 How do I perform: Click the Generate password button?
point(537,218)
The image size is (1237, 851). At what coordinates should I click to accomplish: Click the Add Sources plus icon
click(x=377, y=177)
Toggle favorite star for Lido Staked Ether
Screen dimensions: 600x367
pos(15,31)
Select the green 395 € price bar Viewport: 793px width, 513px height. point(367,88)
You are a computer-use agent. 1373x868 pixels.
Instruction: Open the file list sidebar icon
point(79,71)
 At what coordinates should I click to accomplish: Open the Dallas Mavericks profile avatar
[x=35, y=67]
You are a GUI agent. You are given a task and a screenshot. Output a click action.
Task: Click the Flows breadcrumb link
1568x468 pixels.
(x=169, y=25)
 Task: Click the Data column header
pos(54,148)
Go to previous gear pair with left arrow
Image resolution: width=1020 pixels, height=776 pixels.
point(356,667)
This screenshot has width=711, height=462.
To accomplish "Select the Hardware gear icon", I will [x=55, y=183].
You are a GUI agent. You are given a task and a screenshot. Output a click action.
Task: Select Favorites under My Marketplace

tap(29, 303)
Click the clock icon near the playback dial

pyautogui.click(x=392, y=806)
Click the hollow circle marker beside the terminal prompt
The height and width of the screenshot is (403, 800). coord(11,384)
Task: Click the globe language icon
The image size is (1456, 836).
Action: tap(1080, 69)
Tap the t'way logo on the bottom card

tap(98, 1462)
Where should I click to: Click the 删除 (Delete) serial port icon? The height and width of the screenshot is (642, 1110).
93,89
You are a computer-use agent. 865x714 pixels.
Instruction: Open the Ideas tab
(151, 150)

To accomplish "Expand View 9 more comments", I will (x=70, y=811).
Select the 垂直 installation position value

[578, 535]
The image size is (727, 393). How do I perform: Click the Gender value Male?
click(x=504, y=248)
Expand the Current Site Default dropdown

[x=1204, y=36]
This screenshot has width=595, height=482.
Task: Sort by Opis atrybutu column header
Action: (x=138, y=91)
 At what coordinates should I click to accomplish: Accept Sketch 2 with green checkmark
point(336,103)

# # # # # # #

DIRECTIONS FOR THIS TASK — Retype word for word the line above with "The image size is (1456, 836)." and all lines after it, nothing else.

ANSWER SECTION —
The image size is (1456, 836).
Action: tap(1080, 69)
Tap the t'way logo on the bottom card

tap(98, 1462)
Where should I click to: Click the 删除 (Delete) serial port icon? The height and width of the screenshot is (642, 1110).
93,89
You are a computer-use agent. 865x714 pixels.
Instruction: Open the Ideas tab
(151, 150)

To accomplish "Expand View 9 more comments", I will (x=70, y=811).
Select the 垂直 installation position value

[578, 535]
The image size is (727, 393). How do I perform: Click the Gender value Male?
click(x=504, y=248)
Expand the Current Site Default dropdown

[x=1204, y=36]
This screenshot has width=595, height=482.
Task: Sort by Opis atrybutu column header
Action: (x=138, y=91)
 At what coordinates should I click to accomplish: Accept Sketch 2 with green checkmark
point(336,103)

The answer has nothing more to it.